SM Music Tuition

Drum with…

Drummers, What’s in your drumstick bag? Learner drummers, what have you yet to experiment playing with? Do we use the tools of trade to their full potential?

Drumsticks, brushes, swizzles, hot-rods, blah-sticks, mallets. Used for different effects, effectively.

Drumsticks

Material

There are a vast selection of drumstick materials to choose from. These differences are assessable in the sound they produce. Carbon fibre is preferred for its durability but is expensive. Maple is best for lightness but is less durable whilst Hickory is the most popular and common material used and can put up with the stress and shock of all those millions of times you tap the hi-hat firmly!

Wooden tip drumsticks

The most common type of drumstick. Depending on the shape of the tip and the power behind the drummer’s playing, they can be more likely to crack and break with heavier usage than nylon tipped drumsticks.

Nylon tip drumsticks

Produce a clearer sound on cymbals and give a brighter overall sound. If you want to hear distinct semiquaver accented beats on ride cymbal, I recommend using these. The tone is crisp and bright. They are more hard-wearing as well and if you want a pair of sticks to last, go for these!

Grip coating

For serious practise and performance sessions where hand sweating is a problem, specially painted grip sticks can be an excellent solution when you need a firm grasp of the sticks. Some lacquer finishes can become sticky to the hands with hand sweat so you may wish to go on the lighter side of the varnish if this is something you have experienced when choosing drumsticks.

Personalised Drumsticks

Often the specialised ‘printed drummer autograph’ sticks you can buy (as inspired by your favourite drummer) will look great for a while but soon the print wears off with use so if you decide to pay for fancy printed sticks, remember the hands will wear away the print with play. Last Christmas I received a great pair of engraved wooden sticks however, and because the wood is engraved in the hand grip end, the message remains. Makes a great gift for drummers!

Shape

Look closer at drumstick tips and you will see a variety of shape and size.
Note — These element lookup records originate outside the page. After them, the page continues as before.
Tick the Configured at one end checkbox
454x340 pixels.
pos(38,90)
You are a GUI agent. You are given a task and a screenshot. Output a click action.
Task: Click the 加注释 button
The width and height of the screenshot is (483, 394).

Tear drop, Oval, Taj Mahal and Arrow. What do they have in common? All names for different tip types on drumsticks. For further reading, I recommend looking into the following link:

http://vicfirth.com/drumstick-anatomy/

Brushes

Brushes are used predominantly in jazz and Latin American rhythms. Bringing with them swishy sounds to create playful, dancing beats much softer than what can be produced by drumsticks or hot-rods.

Wire brushes

They produce clear ‘swishes’ (for want of a better word!) The wire brushes produce a louder sound on drum heads and cymbals than plastic/nylon brushes. My favourite wire brushes are Vic Firth Jazz brushes, as pictured with the white ends. They have retractable handles (which may require oiling after time as they can become stiff with being pushed in and out.) With retractable handles you can choose how far in or out you want the brushes to be depending on how light or heavy you choose the brush sound to produce. This particular make do have heavier handles than cheaper wire brushes so bear in mind the weight if the drummer is a young learner, for example. You can buy cheaper wire brushes but you do get what you pay for, so rather than going through 3 cheaper brush pairs it makes more sense to buy one pair of excellent quality wire brushes which will last better long-term.

Nylon brushes

The individual threads of the brush are thicker in diameter than wire brushes. Due to their material however, are quieter than wire brushes. Their advantage is flexibility when playing, they bend with your movements responsively. They are more resilient than wire brushes and last longer as they are less likely to get caught in the rim of the drumheads. I have gone through more wire brushes than nylon ones and even with equal wear and tear the nylon ones look much less like a battered toothbrush than the wire ones will do with playing. If you need to practise drums quietly, nylon brushes are an option.

Hot-rods

Sounds like something from KFC? These gems are a collection of thin wooden rods that are bound tightly at the end where your hand grips them and widen slightly towards the top. Otherwise known as Thai sticks. Some are bound tighter throughout the length of the stick than others. Many come with narrow rubber bands that can be slid up and down to adjust whether you want the sticks closer together or further apart at the top depending on your preference for a harder more concrete sound or lighter more flexed out one. They are quieter than sticks and a good go-between brushes and sticks volume-wise.

Blah-sticks

Like a cross between hot-rods and nylon brushes these are another thing altogether! They can be adjusted to more brush-like tips or denser like hot-rods but the material is vinyl, unlike typical wooden rods. Flexible and light to play, they produce a more muted sound on cymbals than sticks.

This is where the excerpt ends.